Where a conveyance of land has been made by a deed, executed with covenants of warranty, and a note has been received in consideration of the conveyance, a partial failure of title will not constitute a defence to the note, but the remedy of the party must be by suit on the covenants of his deed.
Where land lias been conveyed with covenants of warranty, and the land has passed by subsequent conveyances through the hands of various covenantees, the last covenantee, or assignee, in whose possession the land was when the covenant was broken, can alone sue for breach of covenant, and he has a right of action against any or all of the prior warrantors.
No intermediate covenantee can sue his covenanter until he himself has been compelled to pay damages on his own covenant; and, until such damage has been paid by him, he camiot release such covenanter from his liability to the subsequent covenantees.
Assumpsit, upon a promissory note, dated February 2, 1837, for $191-59, payable to Jesse Whitney, or order, in three months, and interest, and by him indorsed to the plaintiff. The writ was dated April 30, 1838.
At the trial, it appeared in evidence that on the 7th of January, 1836, Whitney conveyed to the defendant a tract of land in Nashua, with the usual covenants of warranty. The defendant paid part of the consideration, and gave a note for the balance, and afterwards made a further payment, took up the first note, and gave this in lieu of it.
At the time of the conveyance, the land was incumbered by a mortgage, executed by Whitney to one Fisher.
On the 6th of January, 1837, the defendant conveyed the land to J. C. Dodge, by deed of mortgage, with the usual covenants.
In the spring of 1838 Whitney indorsed the note to the plaintiff, to whom he was indebted, as collateral security, and took from him a receipt to account for the proceeds. The plaintiff, at the time he received the note, knew the circumstances under which it was given, and that the land was incumbered by Fisher’s mortgage.
On the first of December, 1838, Dodge entered into the premises by virtue of his mortgage, for the purpose of foreclosing; and held the same for the term of one year, whereby his title became absolute; and on the 7th of February, 1840, he paid Fisher f>137’50, in discharge of his mortgage, and Fisher released to Dodge.
On the 8th of February the defendant filed with the clerk of the court a release, executed by himself, of all claim or demand which he might have against Whitney, by virtue of the covenants in his deed, to be delivered to Whitney in case the amount so paid by Dodge should be deducted from the note in suit, which deduction the defendant contended should be made; but the plaintiff refused to allow the same.
A verdict was taken, by consent, for the plaintiff, for the amount of the note in suit, subject to the opinion of the court upon the foregoing case; judgment to be rendered thereon, or the verdict amended, as the court should order.
B, M. Farley, for the defendant.
As to the position, that the action is liable to the same defence it would be had it been brought in the name of the original payee, cited Bayley on Bills 348; 4 Mumford 496, Nowell vs, Hutchings; 4 Bing. 367, Evans vs.
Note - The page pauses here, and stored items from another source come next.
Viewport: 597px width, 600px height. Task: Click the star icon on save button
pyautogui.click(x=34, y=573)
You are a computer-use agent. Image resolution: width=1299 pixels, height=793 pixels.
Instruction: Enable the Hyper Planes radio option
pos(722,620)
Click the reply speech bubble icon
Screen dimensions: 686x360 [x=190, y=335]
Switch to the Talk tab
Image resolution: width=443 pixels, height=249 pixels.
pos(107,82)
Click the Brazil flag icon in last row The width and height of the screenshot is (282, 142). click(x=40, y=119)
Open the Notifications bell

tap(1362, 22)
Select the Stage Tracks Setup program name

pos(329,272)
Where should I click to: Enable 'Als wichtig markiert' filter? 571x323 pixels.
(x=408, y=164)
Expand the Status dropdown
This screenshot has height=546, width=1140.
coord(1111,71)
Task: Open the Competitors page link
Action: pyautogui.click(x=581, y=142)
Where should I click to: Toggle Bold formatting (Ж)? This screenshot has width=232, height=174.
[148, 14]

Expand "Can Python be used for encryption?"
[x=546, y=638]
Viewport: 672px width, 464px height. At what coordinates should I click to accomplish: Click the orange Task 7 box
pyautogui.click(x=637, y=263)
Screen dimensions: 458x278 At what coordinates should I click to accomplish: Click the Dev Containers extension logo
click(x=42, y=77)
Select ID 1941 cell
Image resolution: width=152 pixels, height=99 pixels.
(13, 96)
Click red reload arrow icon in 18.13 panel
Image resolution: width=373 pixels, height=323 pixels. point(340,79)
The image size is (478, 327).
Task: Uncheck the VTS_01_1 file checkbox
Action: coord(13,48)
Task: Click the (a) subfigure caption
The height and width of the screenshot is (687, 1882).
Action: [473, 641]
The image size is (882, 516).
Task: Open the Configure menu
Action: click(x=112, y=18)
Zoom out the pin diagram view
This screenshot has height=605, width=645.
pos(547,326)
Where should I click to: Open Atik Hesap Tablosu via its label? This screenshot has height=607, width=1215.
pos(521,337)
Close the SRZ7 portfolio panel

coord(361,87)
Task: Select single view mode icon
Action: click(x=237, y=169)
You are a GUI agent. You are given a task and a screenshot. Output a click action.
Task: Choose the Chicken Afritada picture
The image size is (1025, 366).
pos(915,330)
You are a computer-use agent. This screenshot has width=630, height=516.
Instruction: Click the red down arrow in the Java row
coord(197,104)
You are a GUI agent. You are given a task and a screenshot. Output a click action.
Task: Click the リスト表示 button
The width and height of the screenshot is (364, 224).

Smith; 3 Johns. Cas. 29; 15 Mass. R. 535, Bowman vs. Wood.
He also contended that a partial failure of the consideration of a note may be given in evidence to reduce the damages, when the amount to be deducted is of definite computation. Bayley on Bills 343-4.
Here was a breach of warranty against incumbrances, and the amount of damages is ascertained; and that amount should be deducted from the note, as it will thus prevent circuity of action. It would seem idle to permit the plaintiff in this case to recover the whole amount of the note, and then permit the defendant to recover of the original payee of the note the precise sum he asked to be deducted.
Clark & Sawyer, for the plaintiff.
Upham, J.
In this case the note in the hands of the plaintiff is subject to any equitable defence to which it was liable in the hands of the original promisee. Though the note has been transferred to the plaintiff, he has a mere contingent interest in it; holding it only as collateral security for the payment of certain debts due to him, while the legal interest remains in the original promisee. The defence, therefore, if it would avail against the promisee, would avail equally against the present plaintiff.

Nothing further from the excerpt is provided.